Farmers have compared 30-inch and 20-inch corn rows for years, but new research from the University of Illinois shows the winner depends on hybrid and weather. And one of those factors is easier to predict than the other.
U of I crop physiologist Fred Below and his graduate students conducted trials at three locations throughout Illinois: Yorkville, Champaign and Nashville. Weather in 2020 affected each site in dramatically different ways.
Trial data from the U of I shows that in 2020, the average yield benefit of narrow-row corn fell in much of the state compared to 2019. Below says conventional wisdom holds narrow rows work better in northern latitudes due to longer day lengths and shorter growing seasons. But his trial data shows southern Illinois also sees a yield benefit, especially in 2020.
Northern and central Illinois trial sites were hit by severe weather events this year. That meant the southern Illinois site in Nashville boasted the highest yields of all three sites.

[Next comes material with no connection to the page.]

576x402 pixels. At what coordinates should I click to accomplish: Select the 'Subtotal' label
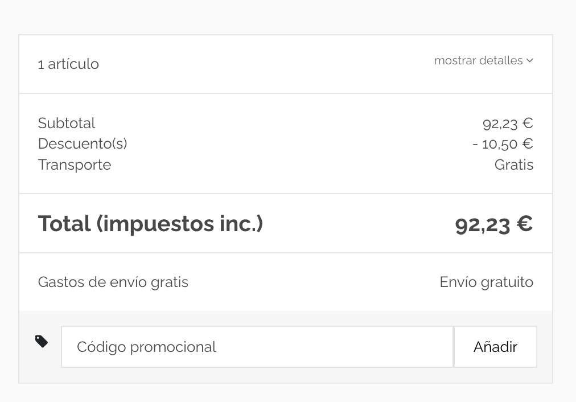click(67, 123)
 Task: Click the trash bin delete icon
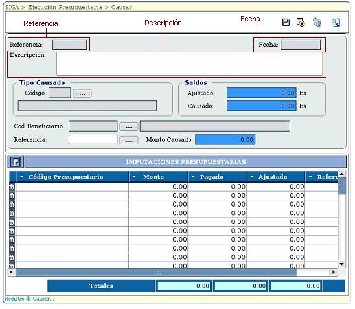(317, 23)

Champaign. After suffering significant hail damage, the central Illinois site only had a 3-bushel average advantage for narrow rows, but eight of the 36 varieties tested had a 13-bushel advantage or better.
Yorkville. After derecho damage in August, the northern Illinois site had a 7-bushel penalty on narrow-row corn, but likewise, five varieties had a greater-than-12-bushel advantage. And one even had a 40-bushel advantage over 30-inch rows.
Nashville. The southern Illinois site had a 36-bushel advantage with narrow rows, and every single variety in the trial performed better in narrow rows.
Below says the hybrids that outperformed amid 2020’s inclement weather tended to have narrower leaves that were upright in their orientation.
“There’s huge genetic variation in the response to narrow rows, but those are the traits that work best when you have a high density,” Below says. “I’m a proponent that the future of corn is narrow rows, but it’s clearly hybrid-dependent, and somewhat location- and weather-dependent.”
While seed catalogs don’t carry ratings for leaf architecture, “they might indicate a hybrid’s response to density, and that’s a reasonable proxy,” he adds.
At Below’s Champaign test plot for narrow-row corn, there was heavy hail damage. Since narrow rows covered more ground during the July event, they endured more damage. North in Yorkville, derecho damage resulted in green snap. Below says narrow-row corn grows taller, so it caught the 80-mph wind that then sent plants falling harder.
“Some of our best hybrids are also prone to green snap,” Below says. “It was dry in August, too, and that didn’t help anywhere.”
While the Nashville site received 227% more rain than usual in August, the other locations were much drier during grain fill. There was 62% less rain than average at Champaign and 74% less than average at Yorkville.
Below says that with the “sweet spot” August conditions in Nashville, the 20% to 25% larger root system of narrow-row corn helped maximize yield potential. He concludes it’s not normal for narrow rows to achieve the 36-bushel advantage he observed in Nashville, “but with the right hybrid and weather, you can lead the pack.”